Além disso, ela cita que o calor também pode afetar a nossa saúde mental. Mencionando análises publicadas pelo Centro de Controle e Prevenção de Doenças (CDC) dos Estados Unidos, Paulyane informa que o calor parece estar associado ao aumento do estresse, à redução da função cognitiva e a um maior risco de transtornos de humor e ansiedade. Em tese, isso acontece porque as altas temperaturas interferem na produção e na liberação de hormônios e neurotransmissores que regulam as nossas emoções, como cortisol, serotonina e dopamina, além de perturbar os nossos ciclos de sono, fazendo com que nos sintamos mais cansados e irritados durante o dia.

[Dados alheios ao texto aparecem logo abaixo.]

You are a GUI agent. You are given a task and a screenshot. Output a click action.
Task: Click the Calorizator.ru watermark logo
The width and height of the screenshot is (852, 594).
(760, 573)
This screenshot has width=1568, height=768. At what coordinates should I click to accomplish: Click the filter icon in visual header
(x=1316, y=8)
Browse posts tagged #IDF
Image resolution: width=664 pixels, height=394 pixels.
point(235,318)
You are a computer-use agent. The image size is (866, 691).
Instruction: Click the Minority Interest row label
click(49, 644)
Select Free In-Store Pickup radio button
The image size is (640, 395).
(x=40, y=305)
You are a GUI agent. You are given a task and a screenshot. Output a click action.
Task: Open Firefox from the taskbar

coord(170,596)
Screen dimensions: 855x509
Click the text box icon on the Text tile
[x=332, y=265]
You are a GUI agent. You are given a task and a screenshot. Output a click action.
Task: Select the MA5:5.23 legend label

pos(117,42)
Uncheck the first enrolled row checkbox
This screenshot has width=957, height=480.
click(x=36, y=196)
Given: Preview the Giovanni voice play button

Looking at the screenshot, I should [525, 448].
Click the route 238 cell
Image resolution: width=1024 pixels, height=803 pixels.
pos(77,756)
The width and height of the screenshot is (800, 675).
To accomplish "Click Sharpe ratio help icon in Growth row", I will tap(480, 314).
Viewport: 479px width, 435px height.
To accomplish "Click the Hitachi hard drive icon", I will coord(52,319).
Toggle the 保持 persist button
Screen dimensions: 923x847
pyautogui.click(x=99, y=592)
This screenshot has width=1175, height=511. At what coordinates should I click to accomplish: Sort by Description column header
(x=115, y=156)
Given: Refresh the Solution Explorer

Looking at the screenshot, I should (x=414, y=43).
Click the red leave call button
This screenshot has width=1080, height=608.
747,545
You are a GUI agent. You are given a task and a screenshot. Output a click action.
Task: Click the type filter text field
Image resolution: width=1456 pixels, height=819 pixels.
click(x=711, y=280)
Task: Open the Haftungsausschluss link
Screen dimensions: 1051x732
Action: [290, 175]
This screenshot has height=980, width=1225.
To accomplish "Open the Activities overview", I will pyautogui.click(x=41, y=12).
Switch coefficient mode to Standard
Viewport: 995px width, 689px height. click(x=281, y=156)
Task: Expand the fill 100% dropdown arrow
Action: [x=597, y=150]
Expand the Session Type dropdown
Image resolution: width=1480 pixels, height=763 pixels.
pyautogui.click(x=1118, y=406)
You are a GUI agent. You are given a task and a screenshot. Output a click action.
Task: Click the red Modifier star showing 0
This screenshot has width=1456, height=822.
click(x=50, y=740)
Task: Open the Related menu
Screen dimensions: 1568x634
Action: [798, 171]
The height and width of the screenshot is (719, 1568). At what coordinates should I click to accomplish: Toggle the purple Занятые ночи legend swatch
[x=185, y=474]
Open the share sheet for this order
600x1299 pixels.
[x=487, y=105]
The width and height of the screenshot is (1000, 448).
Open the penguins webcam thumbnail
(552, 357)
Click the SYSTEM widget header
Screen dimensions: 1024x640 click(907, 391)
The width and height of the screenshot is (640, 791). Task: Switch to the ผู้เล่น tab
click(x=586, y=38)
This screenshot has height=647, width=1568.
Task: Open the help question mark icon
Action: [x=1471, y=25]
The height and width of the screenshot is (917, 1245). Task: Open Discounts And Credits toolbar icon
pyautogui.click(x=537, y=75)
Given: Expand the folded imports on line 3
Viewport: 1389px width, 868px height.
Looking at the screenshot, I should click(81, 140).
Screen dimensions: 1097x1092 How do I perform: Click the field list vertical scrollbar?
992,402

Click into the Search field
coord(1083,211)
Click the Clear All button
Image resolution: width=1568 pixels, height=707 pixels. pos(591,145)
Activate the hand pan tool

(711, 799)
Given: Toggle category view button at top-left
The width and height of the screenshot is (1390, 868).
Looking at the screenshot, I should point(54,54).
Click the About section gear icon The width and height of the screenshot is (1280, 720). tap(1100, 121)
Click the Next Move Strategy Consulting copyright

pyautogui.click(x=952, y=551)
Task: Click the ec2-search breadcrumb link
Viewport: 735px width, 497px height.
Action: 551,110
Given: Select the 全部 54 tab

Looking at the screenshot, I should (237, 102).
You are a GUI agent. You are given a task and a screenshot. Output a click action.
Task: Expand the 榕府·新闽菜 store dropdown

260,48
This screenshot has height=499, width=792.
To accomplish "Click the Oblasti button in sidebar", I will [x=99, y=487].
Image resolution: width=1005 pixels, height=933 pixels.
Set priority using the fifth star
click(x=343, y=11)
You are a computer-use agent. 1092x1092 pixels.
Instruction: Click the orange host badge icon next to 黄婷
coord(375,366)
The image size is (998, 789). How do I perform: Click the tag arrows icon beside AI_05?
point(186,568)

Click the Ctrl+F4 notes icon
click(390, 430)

O calor excessivo pode, ainda, trazer outros desafios para a nossa vida pessoal e profissional. Por exemplo, quem trabalha em ambientes fechados pode sofrer com a falta de ventilação e ar-condicionado adequados, enquanto quem trabalha ao ar livre pode ficar exposto à radiação solar e ao risco de queimaduras. Em ambos os casos, pode haver prejuízo à concentração, criatividade, produtividade e segurança dos trabalhadores – por isso, cientes da potencial perda de produtividade, muitas empresas investem recursos para garantir o conforto térmico dos seus funcionários.
Dicas
Saber lidar com o calor excessivo é fundamental tanto para garantir a nossa segurança quanto para garantir uma sensação de bem-estar. Pensando nisso, para esses dias de clima quente, Paulyane Gomes lista dicas práticas para o dia a dia:
- Para começar, o principal conselho é manter-se hidratado. Beba bastante água ao longo do dia para compensar essa perda de líquido que estamos tendo devido à transpiração e evite bebidas diuréticas, como cafeína e álcool, que podem estimular a desidratação;
- Vista-se com roupas mais leves, mais frescas, com cores claras, que ajudem a dissipar o calor. E outra dica importante é associar a essas roupas o uso de chapéus, óculos e bonés para se proteger de queimaduras;
- Sempre utilize protetor solar nas áreas da pele que vão ficar expostas ao sol para se proteger dos raios ultravioletas, evitar queimaduras e prevenir o câncer de pele;
- Opte por ficar em locais que tenham sombra ou em locais frescos, com ventiladores ou ares-condicionados;
- Evite fazer atividades físicas mais extenuantes. Se for fazê-las, opte por horários do dia mais frescos, que são o início da manhã ou o finalzinho da tarde;
- Cuide daquelas pessoas que são mais vulneráveis à desidratação, principalmente os idosos. Mas também se preocupe com o nível de hidratação das crianças. Crianças, idosos e pessoas mais vulneráveis, que estão acamadas ou não têm tanta autonomia, precisam de cuidados especiais;
- Mantenha-se informado sobre a temperatura do dia para se prevenir antes de sair e se expor ao sol.